Sunday, September 11, 2022

Three Beautiful Things 09-10-2020: Debbie's Transition to a New Job, Delicious Lunch at GarrenTeed BBQ, Dilemma and Visual Beauty in *Manhattan Melodrama* (1934)

1. Teachers can't just flip a switch and, when facing a new group of students, just automatically do what they've always done in the past. Because this is true and because Debbie has started a new job in a school she's never taught full-time in before, she is, in many ways, starting from scratch as she gets started with this new school year. There's nothing wrong about the fact that Pinehurst Elementary School has next to nothing in common with Charlemagne, where Debbie taught in Eugene, or with Dora Kennedy, where Debbie taught in Greenbelt. Charlemagne and Dora Kennedy had little in common with each other. Because different schools in different parts of the USA are so different from one another, for Debbie it means all new work getting things going and she spent much of the day today -- and she'll do the same on Sunday -- working, figuring things out, performing administrative tasks required by the school administration, in short, making a transition from work she'd done over the past fourteen years to the work she will be doing in 2022-23. She's completely dedicated to her work and to these children. 

2. This afternoon, Debbie took a break and suggested we order take out from the GarrenTeed BBQ food truck, located at 110 N. Hill on the east side of the street near the intersection of Hill and Bunker here in Kellogg. 

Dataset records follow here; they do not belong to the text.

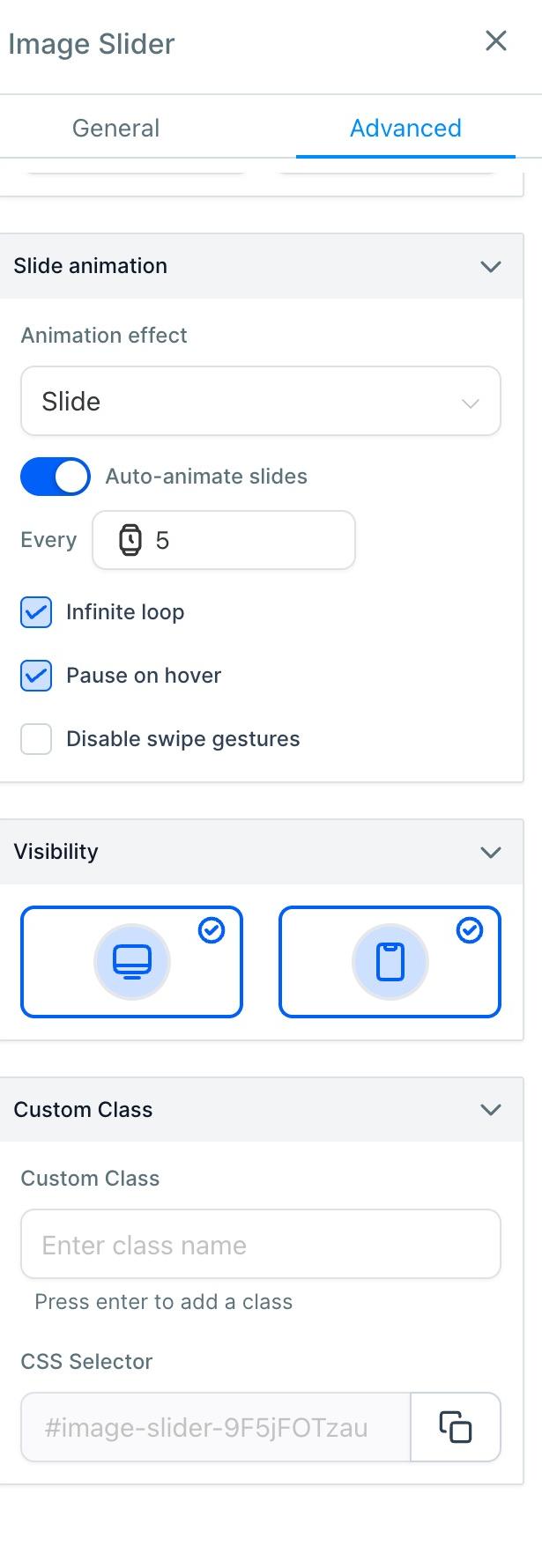Uncheck the Infinite loop checkbox
Screen dimensions: 542x1568
coord(36,612)
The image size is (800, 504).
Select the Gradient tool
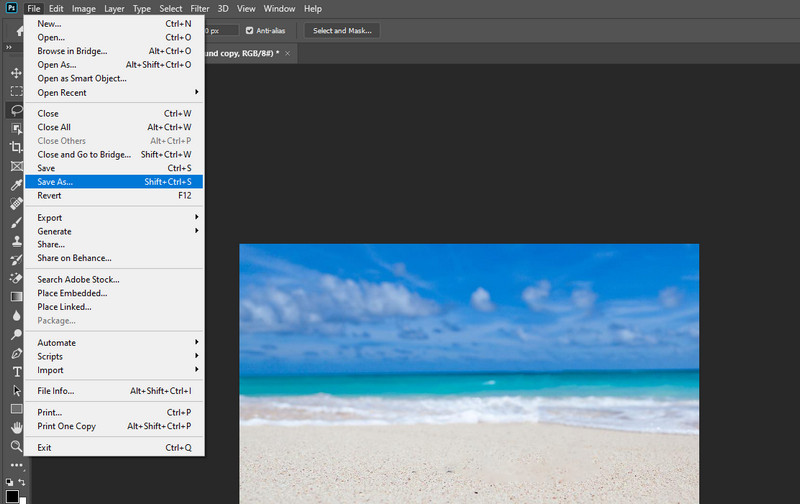point(16,296)
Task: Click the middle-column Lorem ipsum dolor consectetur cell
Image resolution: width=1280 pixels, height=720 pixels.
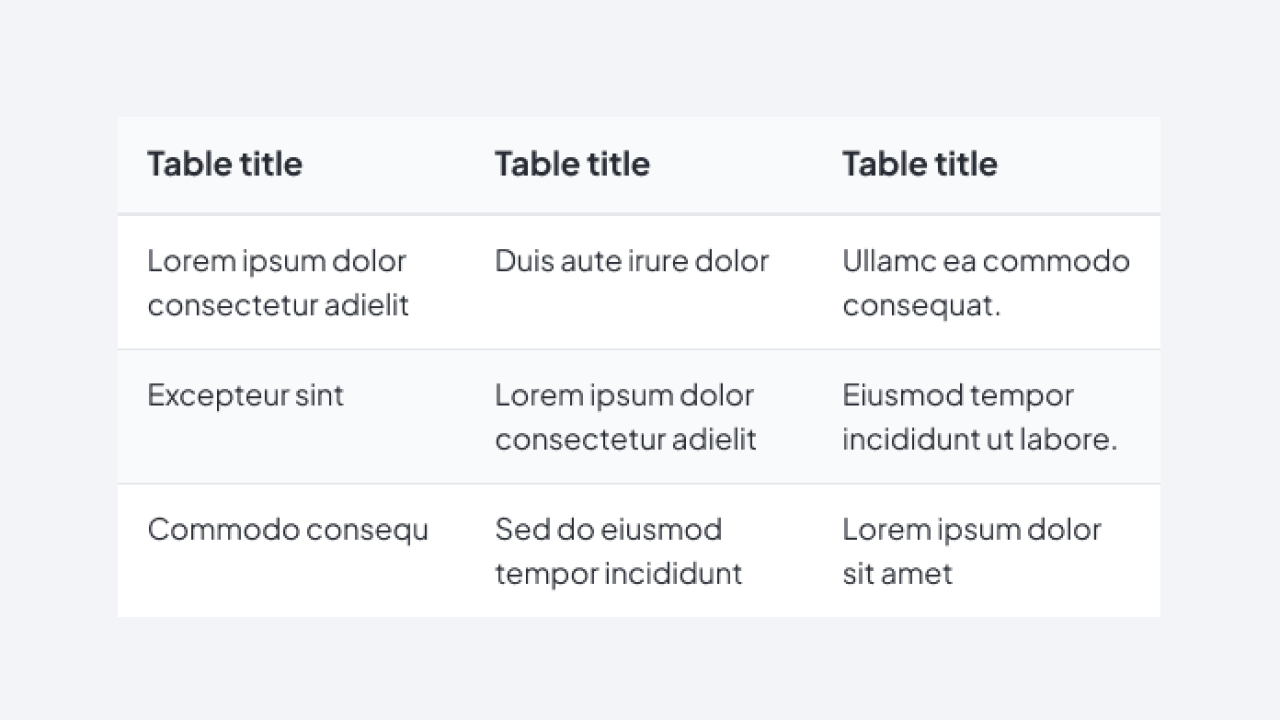Action: [625, 417]
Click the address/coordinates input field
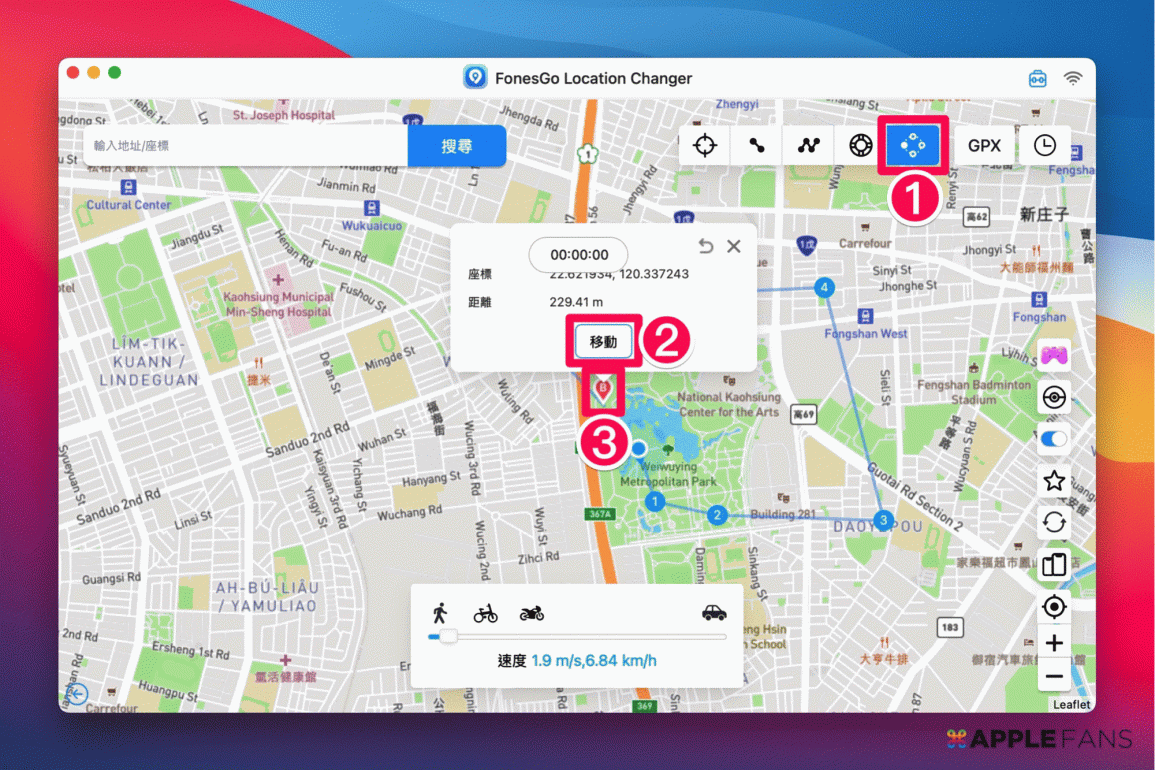The width and height of the screenshot is (1155, 770). pyautogui.click(x=245, y=146)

GarrenTeed BBQ is set up to fill online orders, so Debbie jumped on the World Wide Web and ordered me a couple pieces of chicken with mild BBQ sauce and two sides, baked beans and GarrenTeed BBQ's own Fire Crack Mac and Cheese -- made with pepper jack cheese. Debbie ordered a brisket sandwich with Cole slaw. 

I knew I'd enjoy the sides, especially the creamy, spicy Mac and Cheese. I'm not crazy about BBQ, normally, so I didn't know what I'd think of my chicken.

Thanks to the sweetness of the mild BBQ sauce and seasoning and moistness of the chicken, I liked the meat a lot and would gladly and eagerly order this meal again. I couldn't eat the entire meal in one sitting and enjoyed having some leftover chicken later in the evening. 

Debbie also enjoyed her brisket sandwich and cole slaw and I'm thinking we'll be return customers, not only because we enjoyed this meal so much, but also because of the ease of ordering online and the fact that we live so close to the GarrenTeed BBQ Food Truck.

Want to take a peek at the menu? It's here

3. Not knowing just what to expect, today I watched the earliest of the movies available in the James Wong Howe collection over on the Criterion Channel. 

The movie is Manhattan Melodrama (1934) and features Clark Gable, Myrna Loy, and William Powell. 

To my delight, this movie developed into a thoughtful exploration of justice, of a moral dilemma that arose pitting the demands of the letter of the law against the feelings associated with love and longtime friendship. 

It's not a remake of The Merchant of Venice, but the movie does explore questions of when must the law (and punishment) be strictly applied and when is it morally acceptable to set the law aside and act merciful, to relax the imposition of the law because of fellow feeling, of love for another.

I won't go into any more detail nor will I reveal what the characters involved in this dilemma decided to do. 

I'll just say that as the movie drew to a close, I felt I was back to my younger days, discussing the plays of Shakespeare again, trying to sort out questions that ultimately have no absolute answers.

In addition to the movie's philosophical stimulation, James Wong Howe's work as the Director of Photography of Manhattan Melodrama delighted me.

The movie presented him with a wide range of challenges. Several scenes in the movie portrayed not only crowds of people, but some of these crowded scenes were chaotic and Howe filmed these masterfully, both on land and in water, alternating between pictures taken from a distance as the chaos boiled and pictures taken close up, inviting us into the emotion of these chaotic scenes.

In addition, I thought his work filming the scenes at Sing Sing late in the movie was exquisite, especially the way he cast shadows of the prison bars over the characters involved, augmenting the sense of the characters being themselves imprisoned in lifelong relationship they cannot escape. He also created some masterful shots from behind the prison bars looking outward as the prison scenes concluded. 

In other words, I saw in this very early work of James Wong Howe's early evidence of the versatility that would come to mark his entire career and evidence of his sensitivity to the way his photographic images enhance the movie by integrating the visual images he creates with the emotional substance of the story the movie tells.